- Managed Service
- Integration with AWS
- Convenient Configuration
- Extensibility via Plugins
- Convenient Logging
- Governance Out of the Box
- CI/CD pipelines can be easily established
- Support for containerized workflows & consolidated pricing
Besides the autoscaling of worker node capacity, one of the most considerable advantages of MWAA is the fact that it’s a managed service. You don’t need to monitor webserver, worker nodes, and scheduler logs to ensure that all components within your environment are working — AWS is responsible for keeping your environment up and running at all times. The same is true for security patches and upgrades to new Airflow versions.
The integration with other AWS services makes it easier to manage communication between Airflow and other services running within your VPC. For instance, instead of maintaining and manually rotating credentials, you can now leverage IAM roles for more robust management of permissions.
Another useful feature is a centralized storage of configuration options. Airflow is configured to a large extent by setting variables in the airflow.cfg file. With MWAA, you can manage those settings directly from the management console. Normally, after having changed your configuration variables, you would have to restart your scheduler and worker nodes to apply the changes. With MWAA, it’s performed under the hood without bringing down your Airflow environment.
The functionality of MWAA environments can be extended by using plugins — you simply need to upload plugins.zip to your S3 bucket to make custom operators, hooks, and sensors available to all your DAGs.
__init__.py
|-- airflow_plugin.py
hooks/
|-- __init__.py
|-- airflow_hook.py
operators/
|-- __init__.py
|-- airflow_operator.py
sensors/
|-- __init__.py
|-- airflow_sensor.py
One of my favorite features of MWAA is how easy it is to configure logging to CloudWatch. Setting this up yourself would require a lot of work to configure a CloudWatch Agent on all instances to stream the logs to CloudWatch, and ensure proper log groups for all components (scheduler logs, worker nodes logs, web server logs, and the actual logs from your tasks).

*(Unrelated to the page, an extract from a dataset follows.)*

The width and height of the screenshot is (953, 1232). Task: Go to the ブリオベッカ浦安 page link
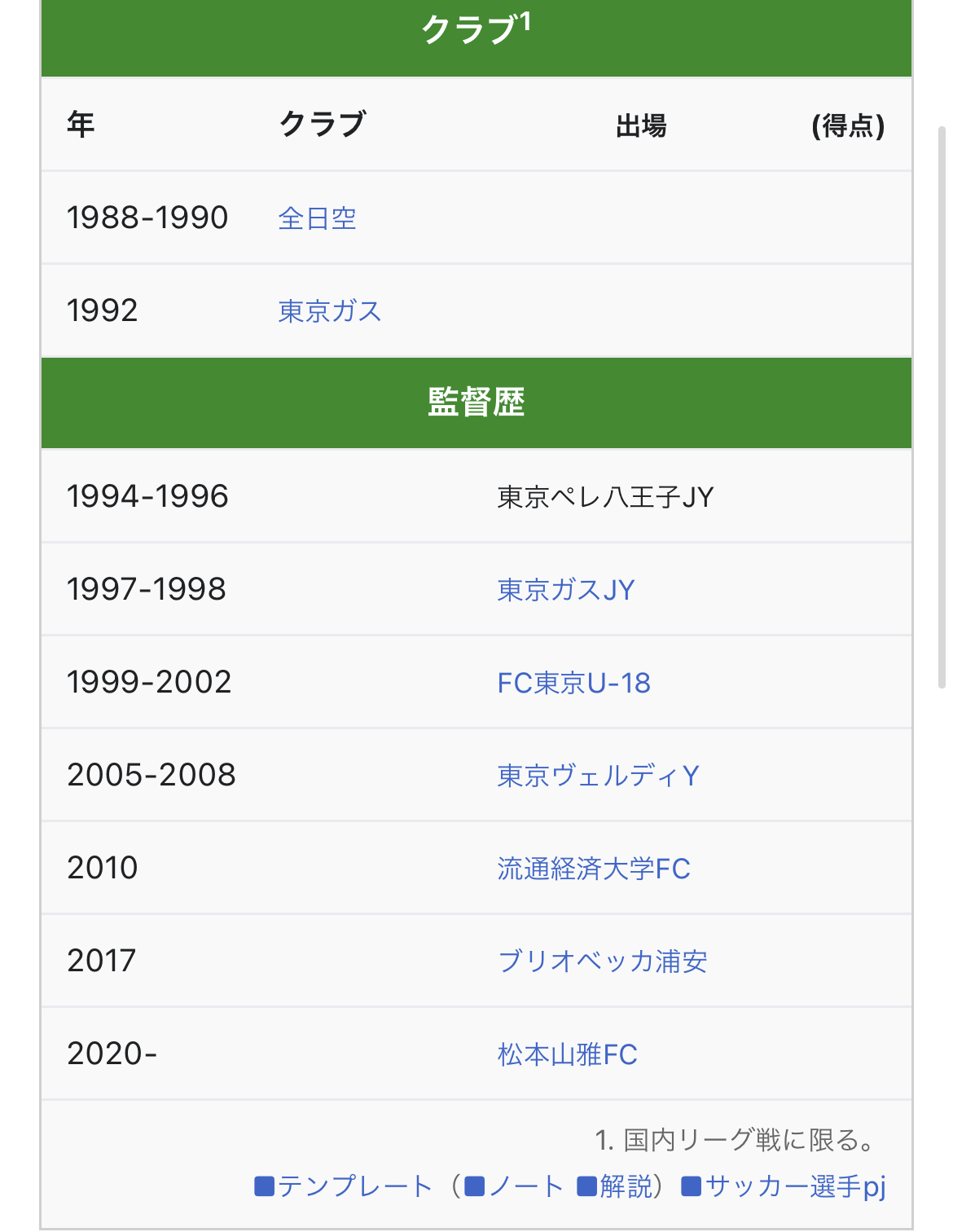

Another feature is the integration of MWAA with IAM: only authorized IAM users can log into your Airflow UI. This is enabled by default without having to implement any custom Auth logic. When I open the link to the Airflow UI within a private browser window, we are not able to access the UI until we sign in with a user who has access to the AWS management console. From the security perspective, I would definitely recommend using MWAA rather than deploying Airfow yourself with EC2. AWS ensured that any data processed within MWAA is by default encrypted with KMS, and you get the Single-Sign-On that works out of the box. Similarly, you don’t need to worry about Security Groups, and a domain name is automatically assigned to your environment.
From the DevOps perspective, MWAA is attractive since establishing a CI/CD pipeline for your DAGs is as easy as making sure that any push to the master branch triggers upload of the code to s3://airflow-BUCKET/dags
.
Lastly, AWS also promises support for containerized workloads with AWS Fargate and enables easy consolidated pricing for all your Airflow components by using tags assigned to your MWAA, S3, and CloudWatch resources.